(ABOUT THIS EXERCISE)
When the line containing "Open the comments chat bubble icon" appears in the entries below, begin printing there and stop after the line containing "Click the frmDailyEntry"; print each of those lines exactly and no other line.

(INPUT)
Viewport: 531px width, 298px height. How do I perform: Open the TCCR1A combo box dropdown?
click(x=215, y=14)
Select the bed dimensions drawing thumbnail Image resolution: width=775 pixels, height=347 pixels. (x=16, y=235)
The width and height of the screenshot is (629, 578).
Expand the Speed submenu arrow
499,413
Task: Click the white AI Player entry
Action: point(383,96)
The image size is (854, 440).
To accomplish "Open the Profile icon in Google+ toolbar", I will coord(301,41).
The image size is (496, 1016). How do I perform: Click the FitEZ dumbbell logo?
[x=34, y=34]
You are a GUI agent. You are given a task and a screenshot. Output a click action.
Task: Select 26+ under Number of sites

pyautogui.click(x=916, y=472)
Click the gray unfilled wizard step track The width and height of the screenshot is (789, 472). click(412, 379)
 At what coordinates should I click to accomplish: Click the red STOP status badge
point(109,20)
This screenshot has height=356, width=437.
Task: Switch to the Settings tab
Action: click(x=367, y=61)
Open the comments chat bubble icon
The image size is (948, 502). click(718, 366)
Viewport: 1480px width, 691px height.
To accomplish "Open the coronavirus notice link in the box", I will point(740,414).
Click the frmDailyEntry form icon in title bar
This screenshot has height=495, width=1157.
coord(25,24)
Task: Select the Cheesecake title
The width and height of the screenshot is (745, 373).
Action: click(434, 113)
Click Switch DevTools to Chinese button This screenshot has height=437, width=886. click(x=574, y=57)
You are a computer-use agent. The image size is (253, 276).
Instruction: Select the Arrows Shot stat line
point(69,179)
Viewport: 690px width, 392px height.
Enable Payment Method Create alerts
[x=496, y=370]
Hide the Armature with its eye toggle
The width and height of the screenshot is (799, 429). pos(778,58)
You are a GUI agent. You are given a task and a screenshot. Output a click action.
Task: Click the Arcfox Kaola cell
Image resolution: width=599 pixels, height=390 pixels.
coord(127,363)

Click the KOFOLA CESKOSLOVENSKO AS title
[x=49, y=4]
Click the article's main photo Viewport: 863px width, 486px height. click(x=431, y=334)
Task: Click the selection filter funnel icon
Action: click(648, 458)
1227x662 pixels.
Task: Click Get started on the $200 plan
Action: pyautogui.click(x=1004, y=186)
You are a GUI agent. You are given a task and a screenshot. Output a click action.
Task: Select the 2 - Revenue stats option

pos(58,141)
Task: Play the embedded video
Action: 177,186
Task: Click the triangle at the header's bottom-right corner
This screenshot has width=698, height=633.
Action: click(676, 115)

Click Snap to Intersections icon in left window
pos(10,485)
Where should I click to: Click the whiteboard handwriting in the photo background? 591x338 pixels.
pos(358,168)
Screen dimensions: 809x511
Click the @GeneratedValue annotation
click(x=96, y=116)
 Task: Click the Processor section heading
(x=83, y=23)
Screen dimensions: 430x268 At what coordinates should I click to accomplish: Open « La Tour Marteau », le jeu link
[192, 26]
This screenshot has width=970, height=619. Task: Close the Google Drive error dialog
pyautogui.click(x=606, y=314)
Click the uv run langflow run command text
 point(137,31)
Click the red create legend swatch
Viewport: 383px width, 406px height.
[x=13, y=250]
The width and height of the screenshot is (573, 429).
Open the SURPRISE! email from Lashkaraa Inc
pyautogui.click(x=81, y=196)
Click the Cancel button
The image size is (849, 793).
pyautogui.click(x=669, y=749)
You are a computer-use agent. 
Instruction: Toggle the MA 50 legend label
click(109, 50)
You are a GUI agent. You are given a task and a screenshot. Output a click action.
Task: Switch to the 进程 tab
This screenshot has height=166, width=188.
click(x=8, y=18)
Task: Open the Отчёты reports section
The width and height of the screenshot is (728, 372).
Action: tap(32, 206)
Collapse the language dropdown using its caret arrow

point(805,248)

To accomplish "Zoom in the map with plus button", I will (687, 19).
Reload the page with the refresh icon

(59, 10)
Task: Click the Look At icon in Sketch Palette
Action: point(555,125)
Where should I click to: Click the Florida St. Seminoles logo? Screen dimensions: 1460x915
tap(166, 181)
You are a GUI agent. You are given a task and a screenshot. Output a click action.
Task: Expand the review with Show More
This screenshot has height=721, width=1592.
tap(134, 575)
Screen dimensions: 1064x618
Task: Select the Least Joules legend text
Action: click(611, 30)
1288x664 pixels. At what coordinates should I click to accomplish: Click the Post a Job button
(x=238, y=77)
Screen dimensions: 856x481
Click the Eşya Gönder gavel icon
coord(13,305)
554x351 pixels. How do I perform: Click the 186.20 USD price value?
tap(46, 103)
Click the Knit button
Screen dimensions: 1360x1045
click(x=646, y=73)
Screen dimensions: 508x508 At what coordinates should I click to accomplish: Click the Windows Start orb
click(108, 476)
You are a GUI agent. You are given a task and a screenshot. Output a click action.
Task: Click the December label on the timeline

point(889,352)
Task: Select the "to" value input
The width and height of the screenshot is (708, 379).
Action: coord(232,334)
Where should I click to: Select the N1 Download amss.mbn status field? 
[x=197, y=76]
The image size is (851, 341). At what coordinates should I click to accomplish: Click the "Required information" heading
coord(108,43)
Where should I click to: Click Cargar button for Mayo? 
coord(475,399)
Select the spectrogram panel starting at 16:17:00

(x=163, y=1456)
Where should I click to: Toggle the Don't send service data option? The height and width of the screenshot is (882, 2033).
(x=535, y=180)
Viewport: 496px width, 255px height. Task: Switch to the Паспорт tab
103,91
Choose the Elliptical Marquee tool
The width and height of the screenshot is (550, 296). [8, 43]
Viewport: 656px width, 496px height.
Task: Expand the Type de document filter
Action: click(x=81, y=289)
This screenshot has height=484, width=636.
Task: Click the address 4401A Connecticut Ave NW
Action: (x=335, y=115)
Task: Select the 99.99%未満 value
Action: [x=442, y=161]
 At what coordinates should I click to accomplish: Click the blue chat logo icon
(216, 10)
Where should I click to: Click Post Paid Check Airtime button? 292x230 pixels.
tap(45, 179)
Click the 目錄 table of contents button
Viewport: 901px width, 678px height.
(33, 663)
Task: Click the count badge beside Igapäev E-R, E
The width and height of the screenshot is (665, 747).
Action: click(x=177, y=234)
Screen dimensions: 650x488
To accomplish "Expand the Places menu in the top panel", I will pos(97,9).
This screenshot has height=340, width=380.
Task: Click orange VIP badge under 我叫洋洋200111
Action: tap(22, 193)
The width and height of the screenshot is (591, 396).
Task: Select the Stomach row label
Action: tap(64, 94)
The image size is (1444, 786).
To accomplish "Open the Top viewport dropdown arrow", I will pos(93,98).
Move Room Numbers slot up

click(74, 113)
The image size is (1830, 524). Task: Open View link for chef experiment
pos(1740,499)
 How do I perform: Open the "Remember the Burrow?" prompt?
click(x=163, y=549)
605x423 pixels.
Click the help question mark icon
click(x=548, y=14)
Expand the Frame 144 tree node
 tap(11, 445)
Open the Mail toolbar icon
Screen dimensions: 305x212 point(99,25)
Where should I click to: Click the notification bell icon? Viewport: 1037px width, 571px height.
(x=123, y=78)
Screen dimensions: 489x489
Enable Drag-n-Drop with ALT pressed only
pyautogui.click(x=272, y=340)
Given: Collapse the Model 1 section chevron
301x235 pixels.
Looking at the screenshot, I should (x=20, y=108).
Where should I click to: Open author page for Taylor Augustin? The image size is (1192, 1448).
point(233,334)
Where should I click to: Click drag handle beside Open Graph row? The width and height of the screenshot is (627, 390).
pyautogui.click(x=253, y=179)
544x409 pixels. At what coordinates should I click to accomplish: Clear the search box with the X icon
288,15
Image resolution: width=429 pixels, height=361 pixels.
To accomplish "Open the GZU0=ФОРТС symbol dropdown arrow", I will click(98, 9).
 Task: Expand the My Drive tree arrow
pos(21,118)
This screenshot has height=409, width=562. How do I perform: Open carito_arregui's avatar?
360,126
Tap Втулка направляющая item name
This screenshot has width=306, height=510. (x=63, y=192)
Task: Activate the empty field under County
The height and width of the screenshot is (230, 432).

(ANSWER TO THE PROBLEM)
Open the comments chat bubble icon
The image size is (948, 502). click(718, 366)
Viewport: 1480px width, 691px height.
To accomplish "Open the coronavirus notice link in the box", I will point(740,414).
Click the frmDailyEntry form icon in title bar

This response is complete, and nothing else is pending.